[[ Study material open ]]

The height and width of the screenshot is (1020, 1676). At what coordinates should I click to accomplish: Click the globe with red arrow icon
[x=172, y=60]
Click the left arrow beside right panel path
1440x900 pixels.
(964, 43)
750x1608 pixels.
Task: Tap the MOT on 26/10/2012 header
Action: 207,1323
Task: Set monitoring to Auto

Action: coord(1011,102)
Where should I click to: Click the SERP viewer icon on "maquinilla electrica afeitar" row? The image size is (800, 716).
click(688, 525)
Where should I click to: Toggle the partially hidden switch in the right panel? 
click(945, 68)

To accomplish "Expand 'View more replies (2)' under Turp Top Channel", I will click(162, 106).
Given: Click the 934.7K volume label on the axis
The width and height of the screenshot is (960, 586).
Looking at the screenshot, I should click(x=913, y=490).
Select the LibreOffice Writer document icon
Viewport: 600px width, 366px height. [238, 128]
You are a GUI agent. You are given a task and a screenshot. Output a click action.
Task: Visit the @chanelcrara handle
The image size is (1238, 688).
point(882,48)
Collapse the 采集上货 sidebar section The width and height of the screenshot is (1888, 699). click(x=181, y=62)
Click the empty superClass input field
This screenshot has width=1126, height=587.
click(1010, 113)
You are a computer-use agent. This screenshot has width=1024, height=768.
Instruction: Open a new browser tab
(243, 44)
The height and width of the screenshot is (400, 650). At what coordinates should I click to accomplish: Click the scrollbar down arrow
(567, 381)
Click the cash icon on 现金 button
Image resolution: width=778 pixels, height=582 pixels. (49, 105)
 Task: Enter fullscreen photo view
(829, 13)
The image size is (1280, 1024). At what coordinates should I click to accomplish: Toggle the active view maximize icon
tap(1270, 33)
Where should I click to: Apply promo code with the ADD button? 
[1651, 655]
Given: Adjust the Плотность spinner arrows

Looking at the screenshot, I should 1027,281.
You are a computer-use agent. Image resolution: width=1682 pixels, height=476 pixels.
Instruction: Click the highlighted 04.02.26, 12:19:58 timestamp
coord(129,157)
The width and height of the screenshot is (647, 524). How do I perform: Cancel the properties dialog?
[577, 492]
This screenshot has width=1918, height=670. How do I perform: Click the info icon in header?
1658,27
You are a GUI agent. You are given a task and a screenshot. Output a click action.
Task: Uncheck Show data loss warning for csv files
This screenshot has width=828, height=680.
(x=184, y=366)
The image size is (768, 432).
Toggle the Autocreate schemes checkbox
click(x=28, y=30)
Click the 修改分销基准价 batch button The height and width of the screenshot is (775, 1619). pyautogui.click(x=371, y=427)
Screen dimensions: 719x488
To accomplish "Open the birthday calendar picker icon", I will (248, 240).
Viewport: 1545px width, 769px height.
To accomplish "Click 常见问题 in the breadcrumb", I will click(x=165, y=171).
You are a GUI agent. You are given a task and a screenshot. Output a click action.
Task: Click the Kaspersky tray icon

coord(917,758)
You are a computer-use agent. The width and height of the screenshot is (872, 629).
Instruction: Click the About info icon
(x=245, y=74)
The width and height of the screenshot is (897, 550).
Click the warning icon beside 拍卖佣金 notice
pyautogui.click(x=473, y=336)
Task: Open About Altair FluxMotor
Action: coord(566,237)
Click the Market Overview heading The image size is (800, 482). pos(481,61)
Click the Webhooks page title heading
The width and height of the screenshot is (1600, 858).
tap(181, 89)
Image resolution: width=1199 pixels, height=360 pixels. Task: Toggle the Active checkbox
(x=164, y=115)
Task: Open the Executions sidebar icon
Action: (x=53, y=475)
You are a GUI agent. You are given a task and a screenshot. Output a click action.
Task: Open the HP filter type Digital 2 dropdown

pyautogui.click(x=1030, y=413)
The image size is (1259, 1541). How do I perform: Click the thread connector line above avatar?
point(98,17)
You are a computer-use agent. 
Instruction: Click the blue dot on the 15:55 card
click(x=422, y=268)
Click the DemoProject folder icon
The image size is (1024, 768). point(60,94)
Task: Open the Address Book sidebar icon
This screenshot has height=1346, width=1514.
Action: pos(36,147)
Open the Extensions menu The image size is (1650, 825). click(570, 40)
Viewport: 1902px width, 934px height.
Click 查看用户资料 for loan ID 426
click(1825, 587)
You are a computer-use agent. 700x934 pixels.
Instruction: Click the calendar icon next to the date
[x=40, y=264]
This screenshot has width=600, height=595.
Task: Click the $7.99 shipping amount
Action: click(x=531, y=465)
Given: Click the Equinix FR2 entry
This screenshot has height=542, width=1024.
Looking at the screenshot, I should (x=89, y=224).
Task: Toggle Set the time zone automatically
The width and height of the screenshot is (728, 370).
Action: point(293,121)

[[ Study material closed ]]

Exercise requirements ::
Check each line of the entries above for the word "computer". List the ones that have it.

Answer to the problem ::
You are a computer-use agent. This screenshot has width=1024, height=768.
You are a computer-use agent. Image resolution: width=1682 pixels, height=476 pixels.
You are a computer-use agent. The width and height of the screenshot is (872, 629).
You are a computer-use agent. 
You are a computer-use agent. 700x934 pixels.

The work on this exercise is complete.